In March, 1892, James W. Flack, in obedience to the order passed when his letters were revoked, propounded his seventh account in the Orphans’ Court, and in that account he charged the estate of his father with the sum of $13,494.06 for expenses on the Canton property and for excess of interest. This charge was excepted to by one of the distributees of Thomas J. Flack. A hearing was had before the Orphans’ Court, and in April, 1892, the exception was sustained, and the Register of Wills was directed to state another account, omitting that charge altogether. This was done in June following.
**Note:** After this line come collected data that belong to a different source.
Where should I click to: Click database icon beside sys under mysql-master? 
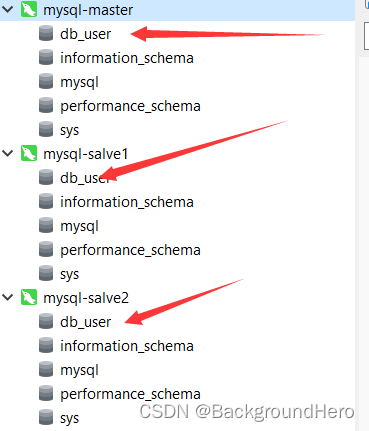(46, 129)
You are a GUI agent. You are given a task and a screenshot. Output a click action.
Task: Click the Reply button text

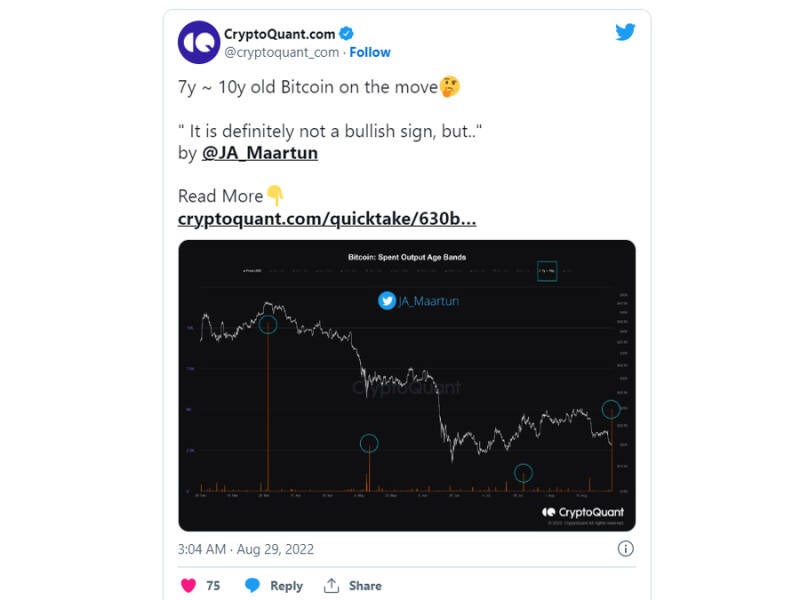[x=286, y=586]
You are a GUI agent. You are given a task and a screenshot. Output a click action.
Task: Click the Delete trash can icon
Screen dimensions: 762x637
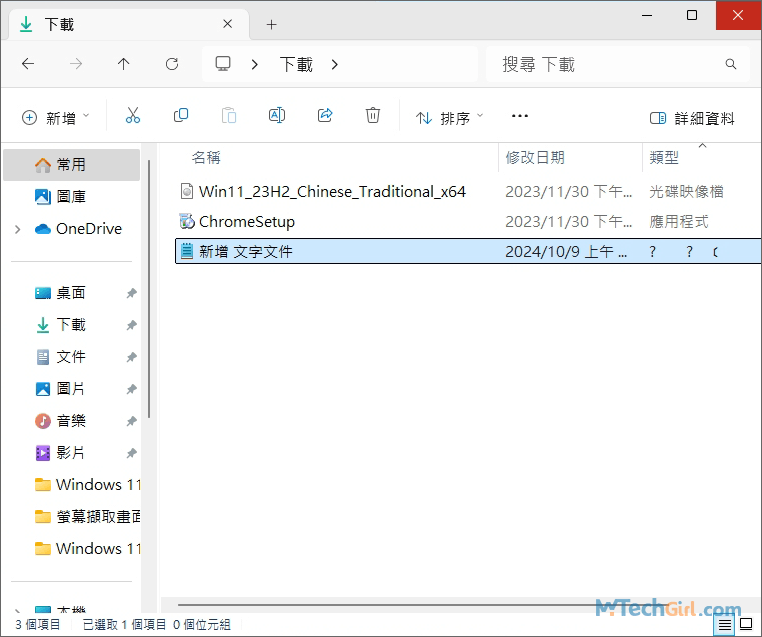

The new seventh account was sworn to by James W. Flack, and he was shown to stand indebted to the estate in the sum of $13,425.84.
The new administrators had in the mean time stated an account, distributing the proceeds of a sale made by them of certain leasehold property belonging to the estate of Thomas J. Flack, but retained in their Hands the sum of $2,851.79, the amount distributable to James W. Flack. Subsequently they filed a petition and'the Orphans’ Court, passed an order thereon fixing a day for making distribution of this sum, and ordered notice to be given. On the day appointed some of the distributees filed a petition, praying that the above named sum should be distributed to them and insisting that no part of it should be paid over to James W. Flack or to any *426person claiming under him. Mr. Gosnell appeared and answered and claimed that the share of James W. Flack in his father’s estate, and amounting as above stated to $2,851.79, was payable to him, the trustee, under the deed of trust, and was not liable to be applied in reducing the alleged indebtedness of the former administrator to the estate. Evidence was adduced and after a hearing the Orphans’ Court of Baltimore City passed an order dated July 19th, 1892, directing the administrators to credit upon James W. Flack’s indebtedness of $13,425.84, due to his father’s estate, the sum of $2,851.79 which would otherwise have been payable to him or his trustee, and to distribute the latter sum amongst the other distributees. From this order Mr. Gosnell, the trustee of James W. Flack, has appealed.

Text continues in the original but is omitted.